環藝録

写真でつなぐ広島風物記録

西条川・黒瀬川



現在では上流下流ひっくるめて「黒瀬川」のところが、『藝藩通志』では「西條川」の項目名になる。

西條川  源は、並瀧寺池より發して、南に走り、西條庄の内篠、正力、米満、諸村を經て(略)また西南黒瀬庄諸村を經て、黒瀬川とよぶ、郷原と廣との界にて、俄に二級の瀧となる、これ名におふ廣の大瀧なり、夫より南に流れ、漸く平川となり、遂に海に入る、(略)
巻八十 賀茂郡

文中で、黒瀬庄に流れてからの名として「黒瀬川」があらわれる。
確認のため、同書の村絵図での河川名を上流から並べてみる。
※
▶ [課題の目的]
上の本文抜粋を、「現在では上流下流ひっくるめて」という語句があるところから一字違わず書き写し、「文中で、黒瀬庄に流れてからの名として「黒瀬川」があらわれる。」まで写したら止める。

▶ [表示中の行]
※
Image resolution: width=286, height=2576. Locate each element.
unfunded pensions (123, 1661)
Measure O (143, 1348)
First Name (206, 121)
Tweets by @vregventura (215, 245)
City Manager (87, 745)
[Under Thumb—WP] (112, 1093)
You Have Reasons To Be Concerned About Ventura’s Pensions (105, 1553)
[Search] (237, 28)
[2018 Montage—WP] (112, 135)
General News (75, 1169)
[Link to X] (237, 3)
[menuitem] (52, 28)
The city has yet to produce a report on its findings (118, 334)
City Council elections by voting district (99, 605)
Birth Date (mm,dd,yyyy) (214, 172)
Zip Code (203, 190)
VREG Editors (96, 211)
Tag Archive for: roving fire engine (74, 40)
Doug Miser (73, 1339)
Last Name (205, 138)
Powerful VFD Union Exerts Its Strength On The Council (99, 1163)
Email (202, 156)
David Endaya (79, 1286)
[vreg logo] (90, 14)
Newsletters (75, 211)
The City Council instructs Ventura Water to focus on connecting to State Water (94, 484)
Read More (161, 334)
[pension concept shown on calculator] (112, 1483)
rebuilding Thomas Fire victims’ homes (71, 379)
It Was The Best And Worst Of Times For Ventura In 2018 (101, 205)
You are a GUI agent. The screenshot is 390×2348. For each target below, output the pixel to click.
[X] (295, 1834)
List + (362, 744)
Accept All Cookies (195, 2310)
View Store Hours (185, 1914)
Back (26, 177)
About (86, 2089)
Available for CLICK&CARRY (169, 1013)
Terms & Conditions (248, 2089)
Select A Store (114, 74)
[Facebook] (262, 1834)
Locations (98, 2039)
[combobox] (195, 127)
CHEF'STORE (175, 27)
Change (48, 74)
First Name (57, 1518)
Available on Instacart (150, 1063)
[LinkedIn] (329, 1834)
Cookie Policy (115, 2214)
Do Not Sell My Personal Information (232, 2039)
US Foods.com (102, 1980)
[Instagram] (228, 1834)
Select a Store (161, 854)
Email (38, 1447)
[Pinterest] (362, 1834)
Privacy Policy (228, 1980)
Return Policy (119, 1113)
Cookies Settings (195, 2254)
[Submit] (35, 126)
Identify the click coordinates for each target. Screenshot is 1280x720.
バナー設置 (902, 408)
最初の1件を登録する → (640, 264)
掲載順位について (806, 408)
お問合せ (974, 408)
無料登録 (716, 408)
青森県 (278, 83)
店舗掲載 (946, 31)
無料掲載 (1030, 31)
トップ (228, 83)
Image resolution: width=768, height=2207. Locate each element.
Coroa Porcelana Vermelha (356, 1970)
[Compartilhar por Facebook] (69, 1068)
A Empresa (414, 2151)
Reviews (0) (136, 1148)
※
▶ [回答]
現在では上流下流ひっくるめて「黒瀬川」のところが、『藝藩通志』では「西條川」の項目名になる。

西條川  源は、並瀧寺池より發して、南に走り、西條庄の内篠、正力、米満、諸村を經て(略)また西南黒瀬庄諸村を經て、黒瀬川とよぶ、郷原と廣との界にて、俄に二級の瀧となる、これ名におふ廣の大瀧なり、夫より南に流れ、漸く平川となり、遂に海に入る、(略)
巻八十 賀茂郡

文中で、黒瀬庄に流れてからの名として「黒瀬川」があらわれる。